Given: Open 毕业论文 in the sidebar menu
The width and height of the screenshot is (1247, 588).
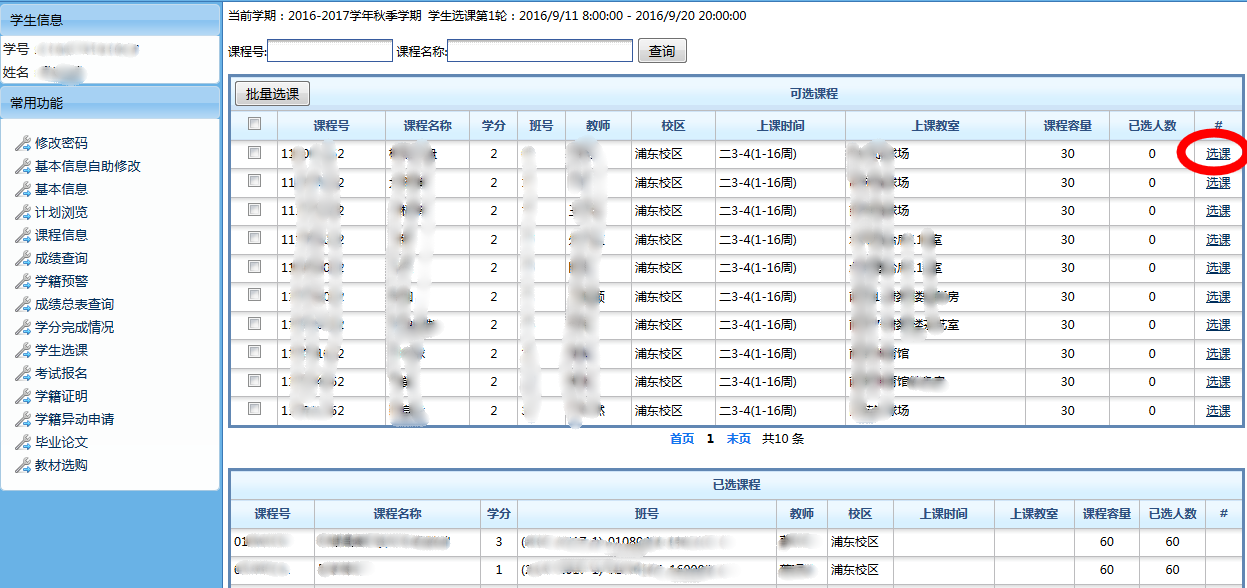Looking at the screenshot, I should [61, 442].
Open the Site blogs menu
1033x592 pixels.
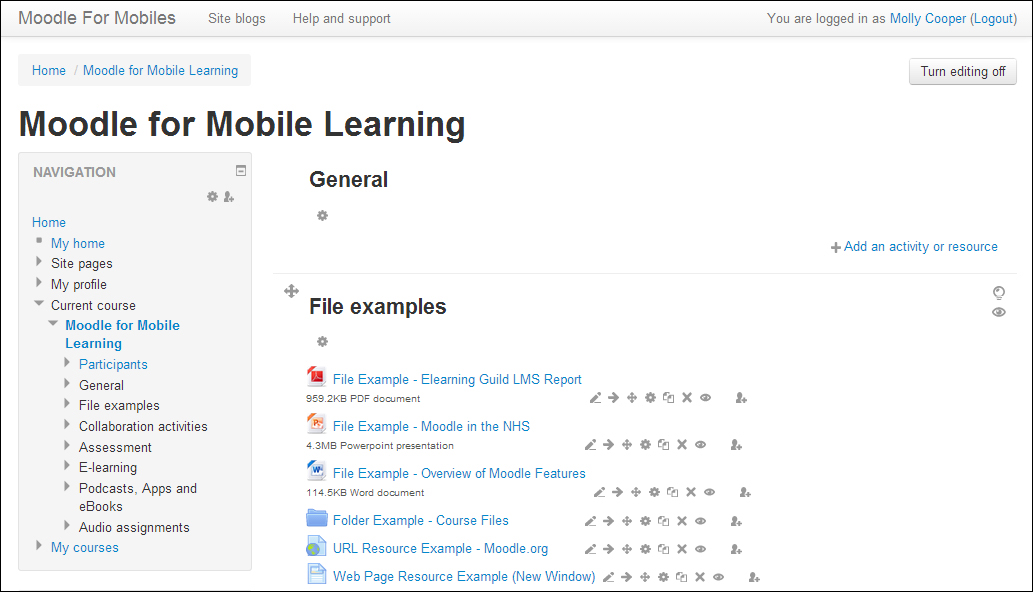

· · ·

Rewrite the records above as a numbered list with one line per item, skipping any blank lines and leaving out the pictures.

1. Given: Open 毕业论文 in the sidebar menu
2. The width and height of the screenshot is (1247, 588).
3. Looking at the screenshot, I should [61, 442].
4. Open the Site blogs menu
5. 1033x592 pixels.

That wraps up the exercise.